From the uprising in Iran a few years ago protesting against the illegitimate re-election of Mahmoud Ahmadinejad, to the complete removal of Hosni Mubarak in Egypt recently, to the current uprising in Lybia, we have really come to understand the power of people and where the real power lies. Yes a regime may protect itself momentarily against an uprising by retaliating against the leadership of the uprising, or in isolated pockets where the people begin gathering, but it is common place for soldiers to quickly loose taste for shooting unarmed, peaceful demonstrators. It is only when demonstrations fall into violence, lead to disruption of law and order and become excuses for looting and theft that regimes can legitimately use force to control the masses, sighting the loss of property as an excuse for the use of force. But largely peaceful demonstrations en-mass are a signal in the loudest words possible to the regime in power that your days are numbered.

I keep writing about this movement of people power, as for the first time in my life since I realised that I am Zimbabwean as much as any other person born in Zimbabwe, be he black, white or of any other race, that I see a future hope for my nation. Though I choose to live abroad and do not physically participate in the politics of the land, I do consider myself a son of the soil. I never fought a Chimurenga nor did I participate in the struggle to bring Independence to our country, I was but a boy at the time, and Zimbabwe is not a nation of child soldiers like some African Countries. Zimbabweans are peaceful, educated, resourceful people, and for the first time we are faced with the potential of regime change, not through a war, but through people power.

### Raw data:
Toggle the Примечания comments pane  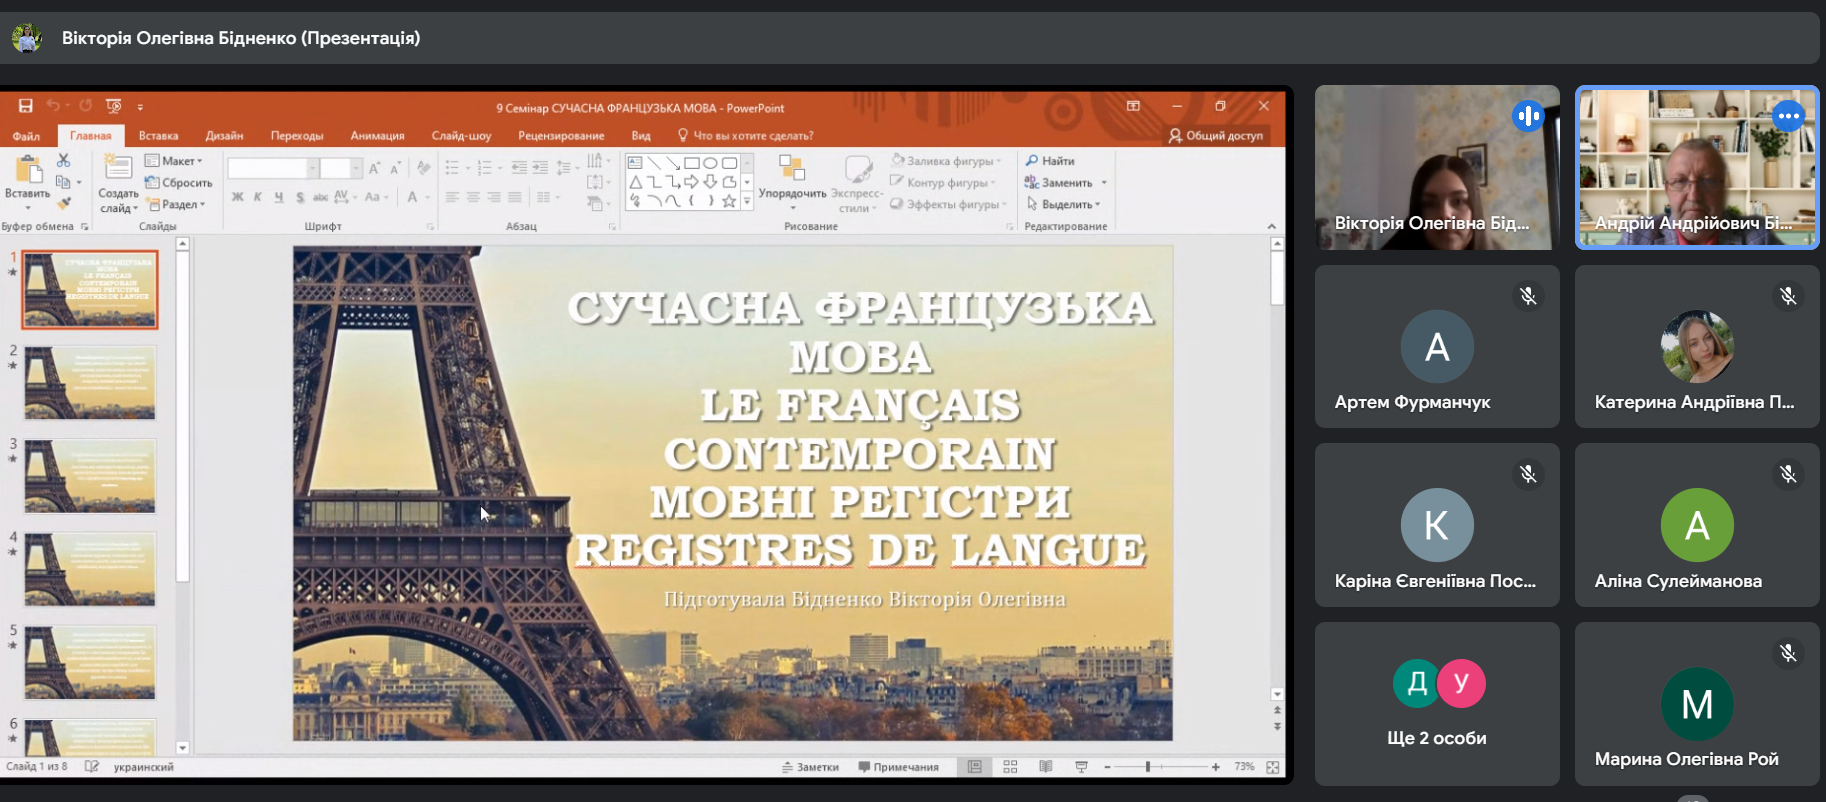coord(898,767)
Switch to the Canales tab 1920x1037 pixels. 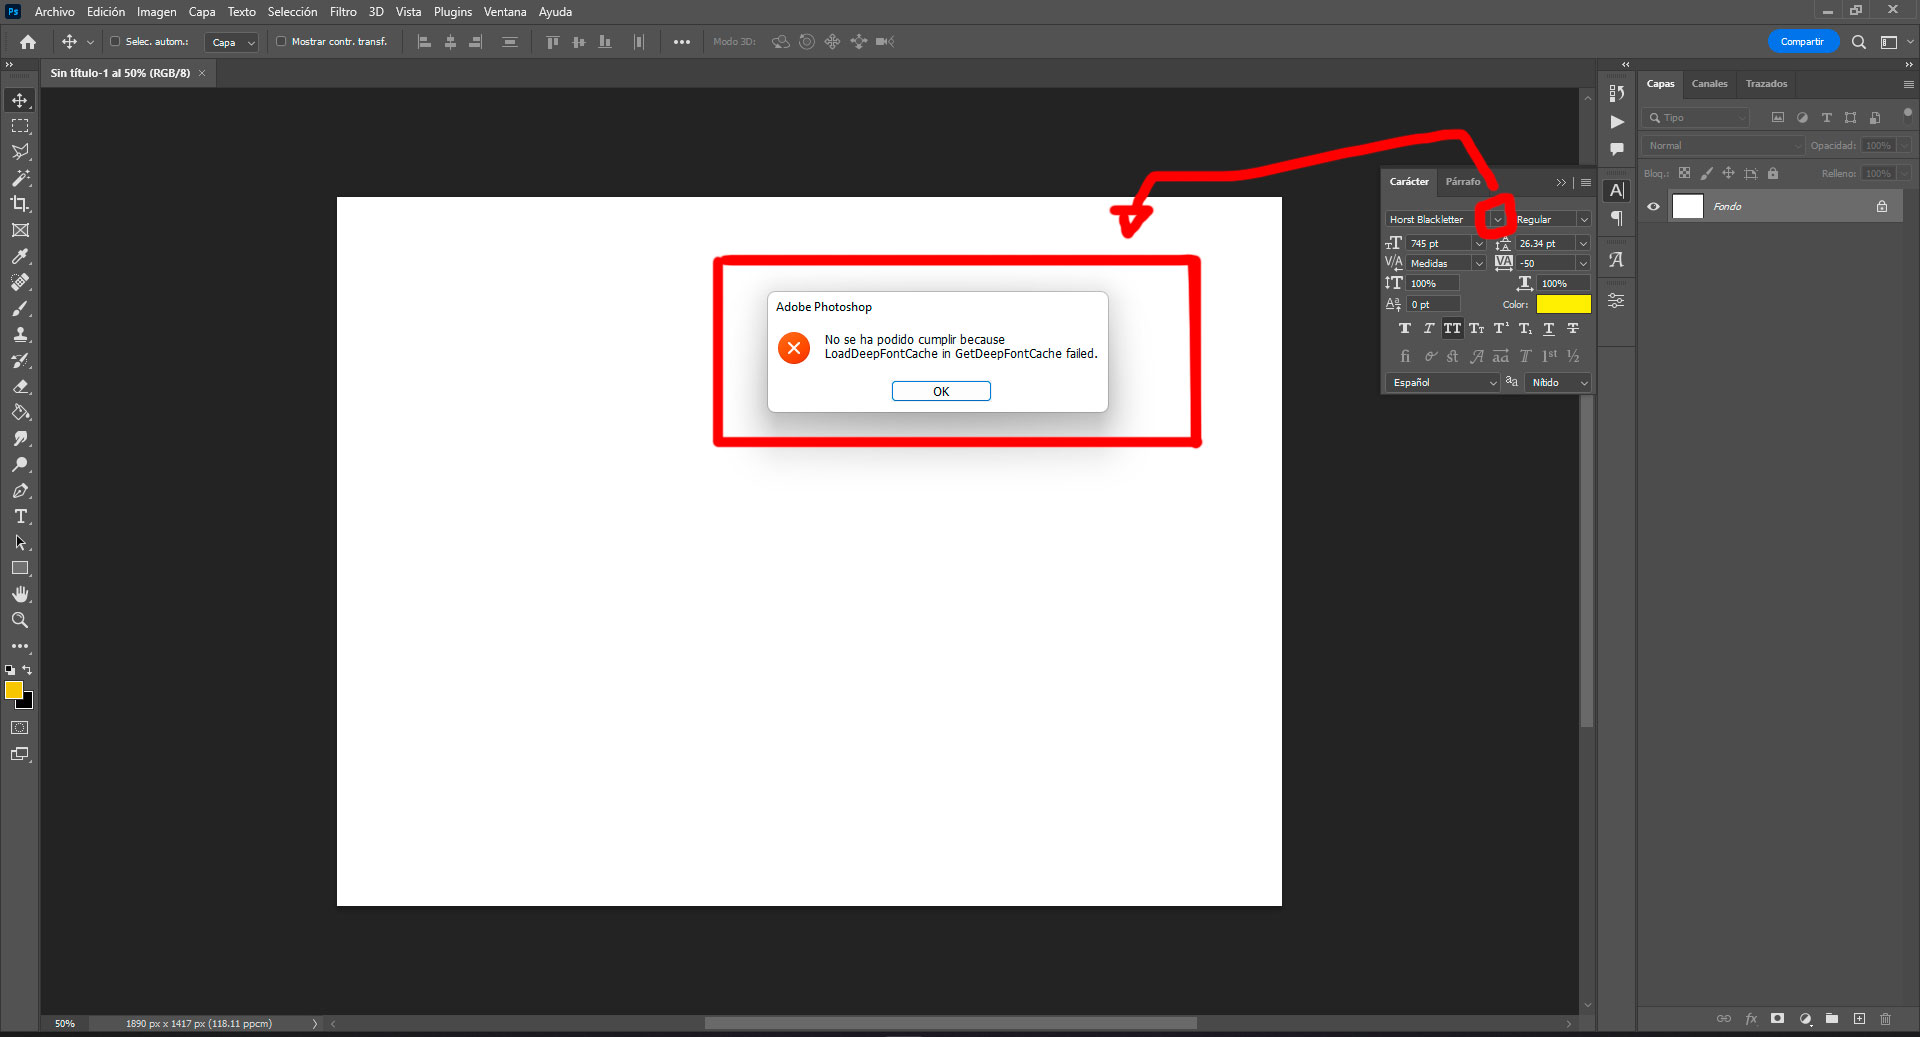(1709, 84)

### Required actions:
(1) In the people-power text, when can regimes legitimately use force to control the masses?
(2) Repeat a stretch of the people-power text word for word. Begin at the words "I keep writing" and stop after "through people power.".

### Solution list:
(1) When demonstrations fall into violence, lead to disruption of law and order and become excuses for looting and theft.

(2)
I keep writing about this movement of people power, as for the first time in my life since I realised that I am Zimbabwean as much as any other person born in Zimbabwe, be he black, white or of any other race, that I see a future hope for my nation. Though I choose to live abroad and do not physically participate in the politics of the land, I do consider myself a son of the soil. I never fought a Chimurenga nor did I participate in the struggle to bring Independence to our country, I was but a boy at the time, and Zimbabwe is not a nation of child soldiers like some African Countries. Zimbabweans are peaceful, educated, resourceful people, and for the first time we are faced with the potential of regime change, not through a war, but through people power.